読書感想 『じゃむパンの日』 赤染晶子 「純エッセイの力」
いつも、同じような言葉を繰り返すのは、いつまで経っても自分が無知のせいなので、恥ずかしいのだけど、やはり、今回も知らない作家の作品だった。ただ、どこかで熱のある推薦のような言葉で紹介されていて、興味を持てた。
これも、いつも同じようで申し訳ないのだけど、収入が少ないままなので、図書館で借りようと思ったら、予約がかなり入っていて、手元に来るまで3ヶ月かかって、さらに、次の予約も入っていた。

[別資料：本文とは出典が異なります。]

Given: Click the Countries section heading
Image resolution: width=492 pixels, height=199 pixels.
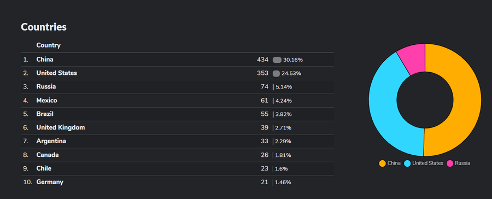Looking at the screenshot, I should pyautogui.click(x=44, y=27).
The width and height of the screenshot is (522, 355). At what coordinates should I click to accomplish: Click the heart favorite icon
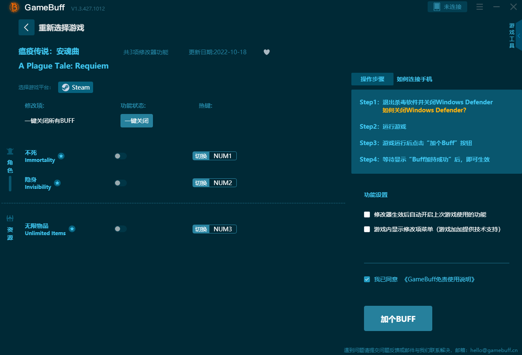[x=266, y=52]
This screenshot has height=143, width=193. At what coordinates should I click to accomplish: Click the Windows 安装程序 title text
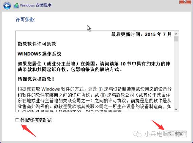[x=36, y=5]
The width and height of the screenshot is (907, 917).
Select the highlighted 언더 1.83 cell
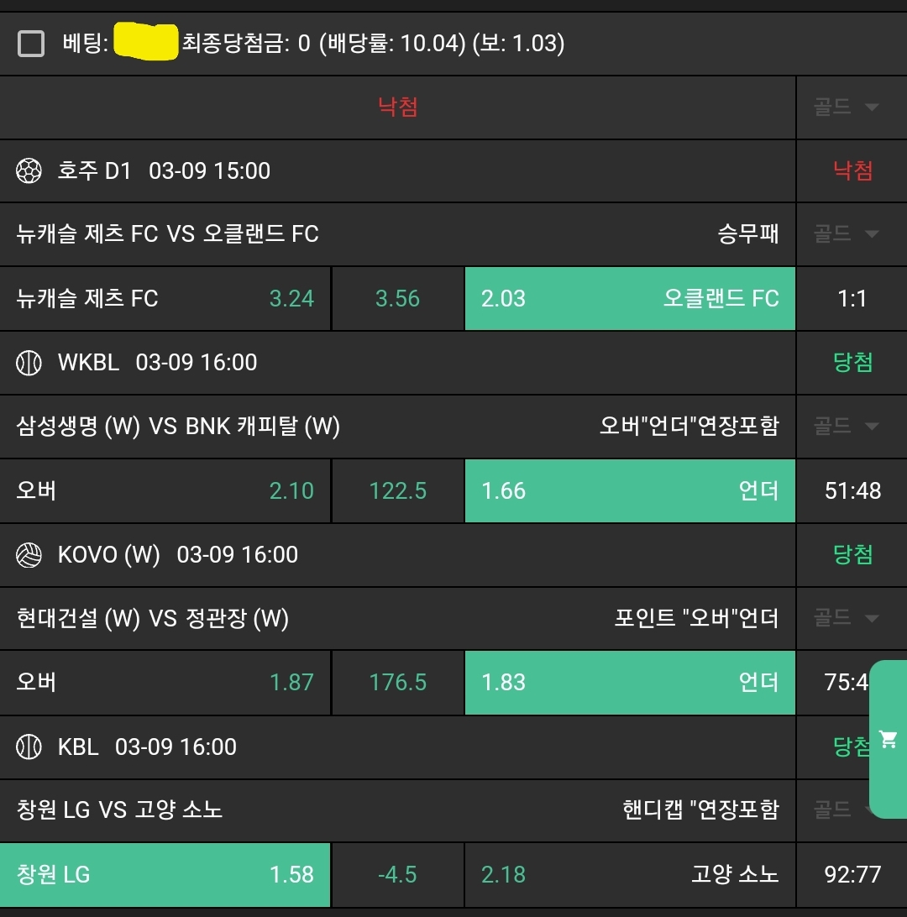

それだけ、多くの人の注目を集めているのを改めて知ったのだけど、2010年に芥川賞受賞を受賞しているということを、申し訳ないのだけど、本当に不思議なくらい記憶になかった。
そして、そのエッセーは、独特の感触だった。
『じゃむパンの日』 赤染晶子
このキャリアの中で、2006年から2012年までの作品が、この書籍の中に収められている。交換日記も含めて、56本。202ページで56本だから、一本あたり、4ページ足らず。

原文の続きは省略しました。